A ameaça que a China de fato representa, mas ainda não foi bem avaliada é que, com o deslocamento da produção de indústrias dos Estados Unidos e de países europeus para esse país, está sendo transferida também uma capacitação tecnológica importante. Esse fato, aliado aos baixos custos operacionais, cria realmente uma concorrência mais séria. Entretanto, nós não podemos perder de vista que a China não é um país com política e normas estáveis. Ainda vive um processo ditatorial e tem grande parte da sociedade em uma situação de pobreza. O próprio processo democrático e de desenvolvimento industrial em curso fará com que a sociedade chinesa exija os mesmos bens consumidos no resto do mundo pelas classes menos privilegiadas. Quando esse fenômeno assumir proporções importantes, haverá de fato um reequilíbrio de forças.

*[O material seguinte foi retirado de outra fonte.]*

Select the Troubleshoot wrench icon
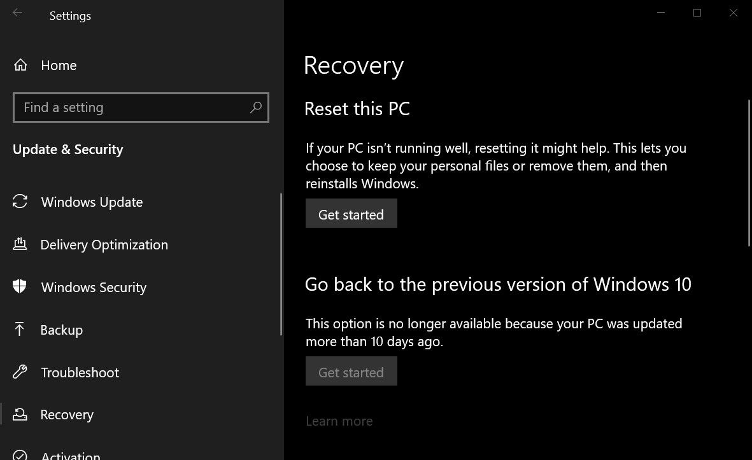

Quais são as perspectivas da economia brasileira?
Eu acho que estamos em um momento crítico, desfavorável para a indústria. Se analisarmos apenas o presente, há risco de perder a esperança. Este é um mau momento para se fazer essa análise sobre o futuro. Nós devemos conversar sobre o presente e o que vai acontecer, mas sem partir da premissa de que esses fatores serão permanentes.
Por que o senhor considera que o ciclo de juros altos, câmbio valorizado e carga fiscal estratosférica está chegando ao fim?
Digo que está chegando ao final porque em 2005, apesar de um baixo nível inflacionário e de bons superávits na balança comercial e nas contas externas, a dívida pública aumentou de uma maneira extraordinária. Há quem diga que houve também uma mudança no perfil dessa dívida. Mas o fato é que aumentou, e nós sabemos que foi por causa dos juros desproporcionais e desnecessários que o país paga. Ora, isso vai contra o bom senso. Se o país todo está fazendo um grande esforço e o resultado não é percebido, ou seja, a dívida continua crescente, impedindo a realização dos investimentos que a sociedade necessita em estradas, saúde, educação e outras áreas, evidentemente isso não é sustentável política e economicamente. Os próprios agentes econômicos passam a se dar conta da inviabilidade de manutenção de taxas de crescimento, de desenvolvimento e de investimento no quadro atual. Por isso é que eu digo: nós estamos chegando ao fim desse jogo.
Como será essa transição do modelo econômico atual para o novo?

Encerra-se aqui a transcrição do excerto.